* **AIM OF THE TASK**:
Keep only those lines of the records that include the string "agent".

Collected data
-- Opening Marker --
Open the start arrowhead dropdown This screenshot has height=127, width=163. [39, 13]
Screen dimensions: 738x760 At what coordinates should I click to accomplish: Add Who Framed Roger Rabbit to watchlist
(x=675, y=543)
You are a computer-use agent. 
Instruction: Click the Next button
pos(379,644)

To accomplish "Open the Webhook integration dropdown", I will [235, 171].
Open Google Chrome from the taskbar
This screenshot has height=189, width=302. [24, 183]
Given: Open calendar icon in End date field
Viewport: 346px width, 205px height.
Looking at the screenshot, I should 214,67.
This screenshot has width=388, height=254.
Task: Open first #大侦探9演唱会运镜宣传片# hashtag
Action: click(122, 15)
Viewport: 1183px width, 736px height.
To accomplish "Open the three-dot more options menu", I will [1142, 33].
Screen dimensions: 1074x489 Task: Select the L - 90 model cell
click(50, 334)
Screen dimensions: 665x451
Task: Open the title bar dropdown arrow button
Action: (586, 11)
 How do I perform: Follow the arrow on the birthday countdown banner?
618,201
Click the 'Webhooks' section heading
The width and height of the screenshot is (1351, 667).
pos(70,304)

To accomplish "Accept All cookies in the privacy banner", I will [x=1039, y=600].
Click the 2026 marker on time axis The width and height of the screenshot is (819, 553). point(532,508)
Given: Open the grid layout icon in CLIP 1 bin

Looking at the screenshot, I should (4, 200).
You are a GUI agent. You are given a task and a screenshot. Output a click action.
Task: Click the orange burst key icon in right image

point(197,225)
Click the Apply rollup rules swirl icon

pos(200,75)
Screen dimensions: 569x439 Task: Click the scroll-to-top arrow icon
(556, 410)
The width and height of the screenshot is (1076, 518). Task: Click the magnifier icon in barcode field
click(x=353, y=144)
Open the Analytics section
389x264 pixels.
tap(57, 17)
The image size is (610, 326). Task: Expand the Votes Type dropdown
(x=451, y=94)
-- Closing Marker --
* **YOUR SOLUTION**:
You are a computer-use agent. 
You are a GUI agent. You are given a task and a screenshot. Output a click action.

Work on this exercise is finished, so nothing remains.